Can we bring children, do you supply cots?

We don't have cots, and children are welcome as long as they do not stop other guests from enjoying the place.

Mobile phone reception

In most of Cape Tribulation mobile phones do not work, only out on the point on the Cape or out on the ocean, also on the top of Noah Range along the main road.

Dangerous animals

This is the safest rainforest in the world! Poisonous snaked prefer open grassland and not the rainforest, and the only two species of poisonous spiders in Australia, the funnelweb and redback, do not live around here. So it is actually more dangerous to stay in Sydney with its funnelwebs than in the jungle of Cape Tribulation. In the water you have to be a bit more careful, from November till May there can be box jellyfish that can deliver painful, potentially fatal stings, so then you are better off swimming in one of the crystal clear creek swimming holes around Cape Tribulation. A cassowary could theoretically kill you by disemboweling you with its massive sharp claws but the last recorded death in Australia was somewhere around 1923.

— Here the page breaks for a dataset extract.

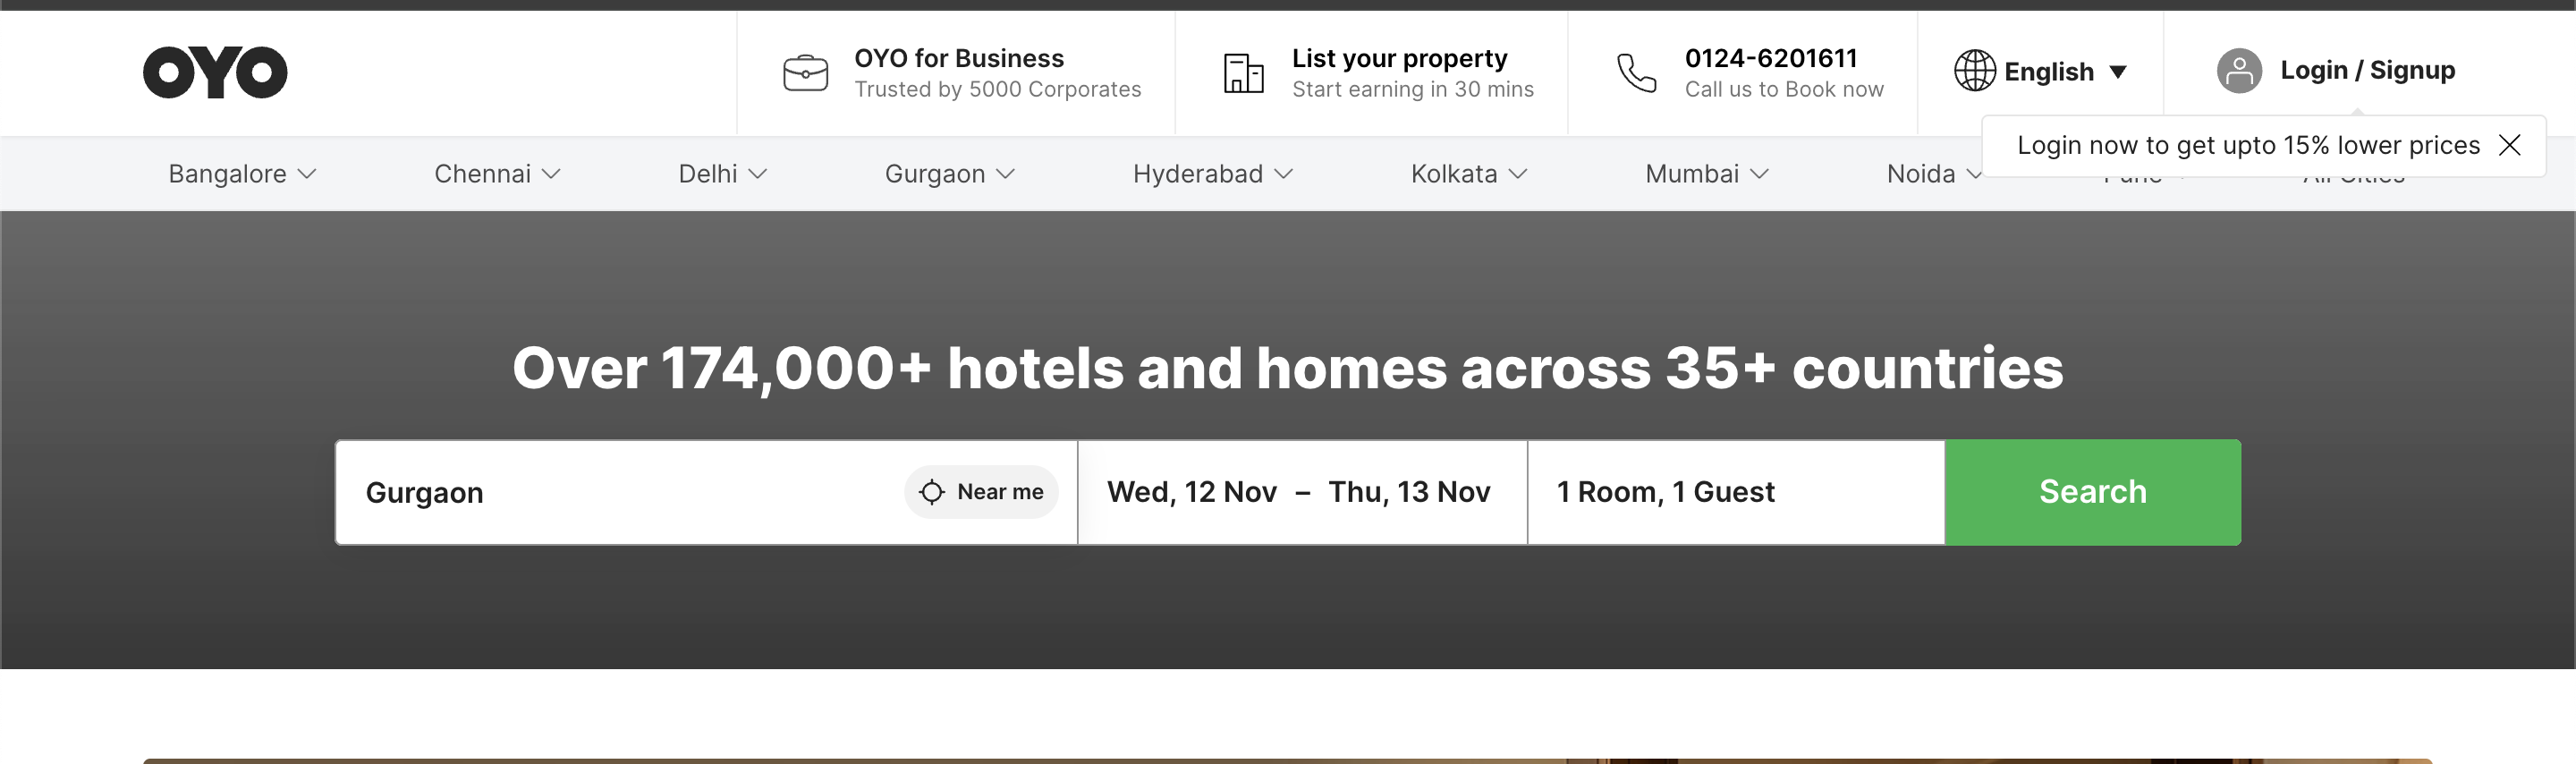Open the Delhi city menu
The height and width of the screenshot is (764, 2576).
coord(722,174)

Cooking facilities? Use of kitchen?

Our local council puts a few restrictions on B&Bs, including us not being allowed to provide you with laundry facilities, and also no cooking facilities. We are also short on fridge space as council stubbornly refuses to allow mains electricity and with only solar panels for electricity we only have one fridge.

The Daintree Jungle House has a basic kitchen to do your cooking.

What's in the Daintree

Services and facilities near Rainforest Hideaway
welcome to Cape Tribulation

Within walking distance, or a minute ot so in the car, from Rainforest Hideaway you will find several places to eat such as Cassowary Cafe, Whet, pizza at the camp ground, PK's, Turtle Rock Cafe, and Mason's Cafe.

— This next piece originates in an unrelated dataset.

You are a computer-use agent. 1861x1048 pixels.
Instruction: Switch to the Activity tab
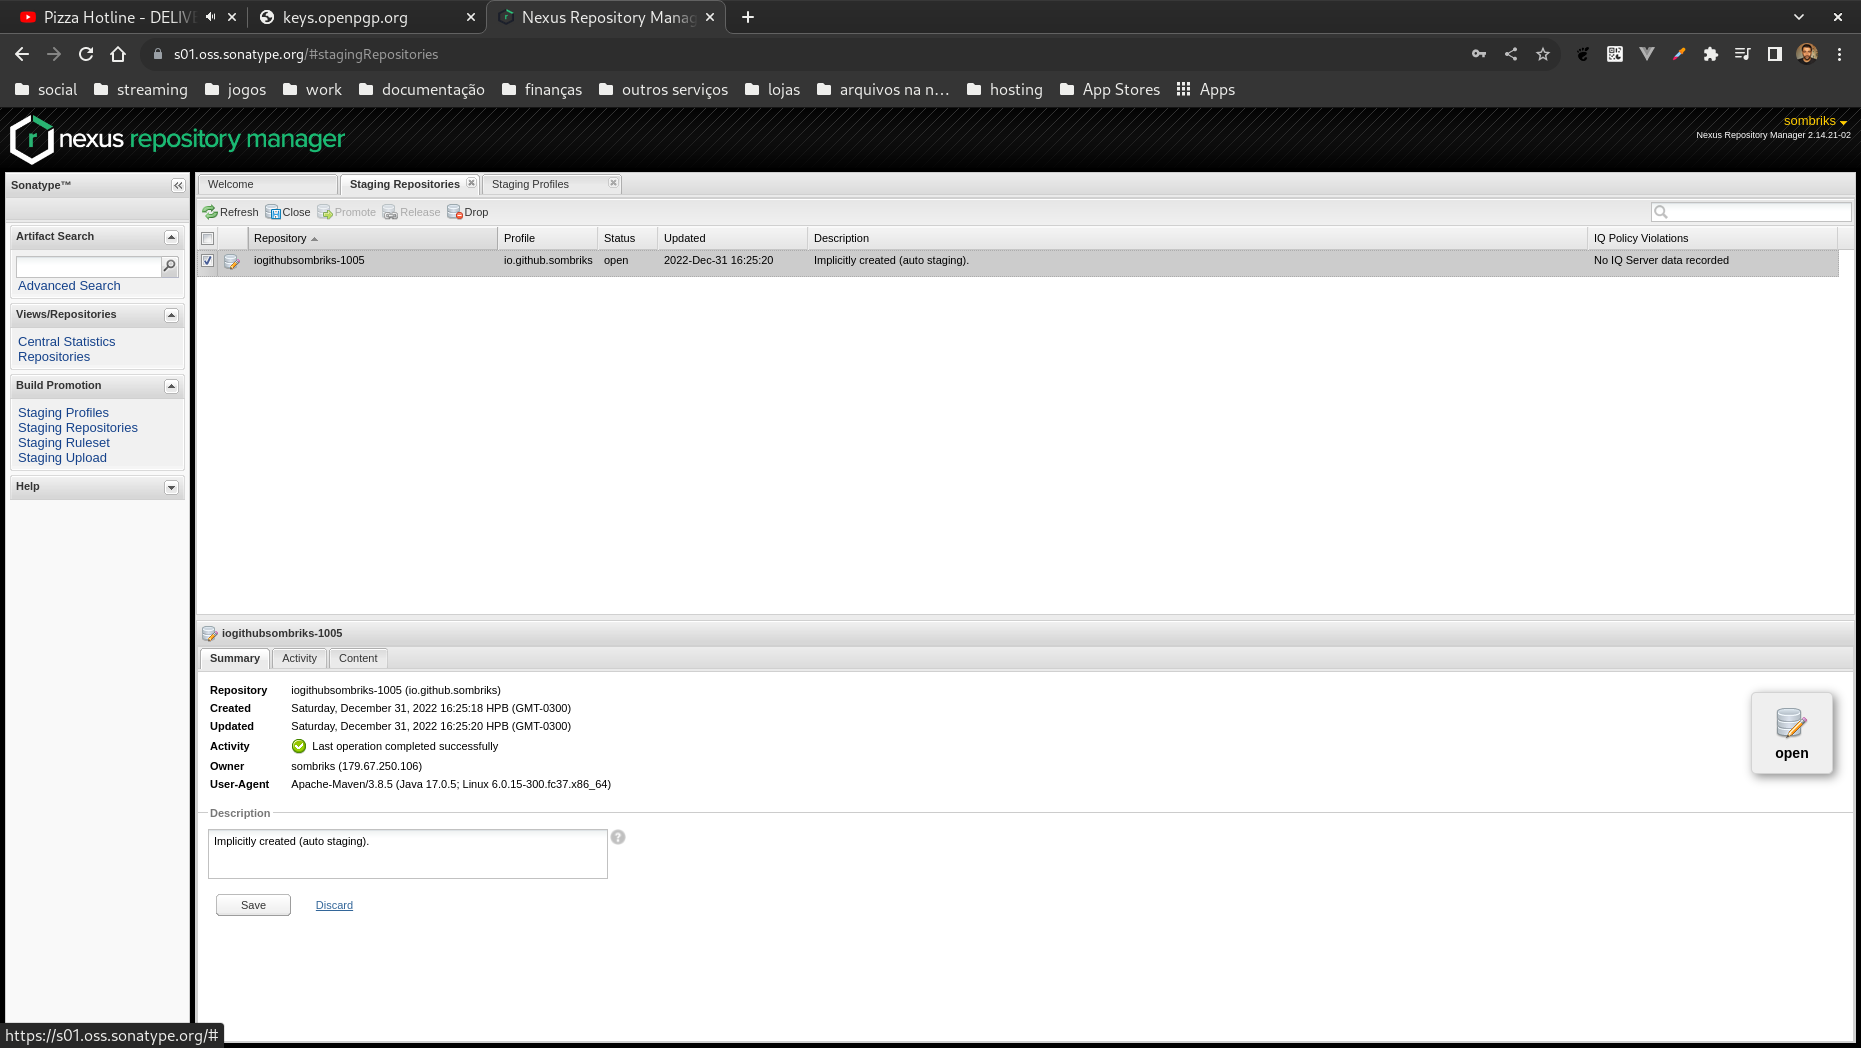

In the same area there are also two small grocery shops, one next to PK's and the Cape Trib Shop on the main road. There are also two bottle shops for takeaway alcohol, one at the Cape Trib Shop and one at PK's.

Within PK's Jungle Village there is a coin operated laundry with washing machines and dryers.

During the summer months when there are box jelly fish in the ocean you can swim in the swimming hole at the Cape Trib Shop, in the pool at PK's, in Emmagen Creek, and in the small water hole in the creek at Rainforest Hideaway.

There are no doctors or hospitals in the Daintree but a small clinic in Diwan is open Monday to Friday.

There is only one place that sells fuel north of the Daintree river and this is at Rainforest Vilage.

Due to the Queensland government's retarded view that the Daintree is not entitled to any basic services such as water, electricity, mobile phone or broadband internet you will find that some things work a bit different here.

Businesses have to run generators for their power supply, which is costly and creates pollution.

Free wifi is standard in nearly all accommodation around the world now, but in the Daintree businesses struggle to provide this to you, with low download quotas and slow speeds.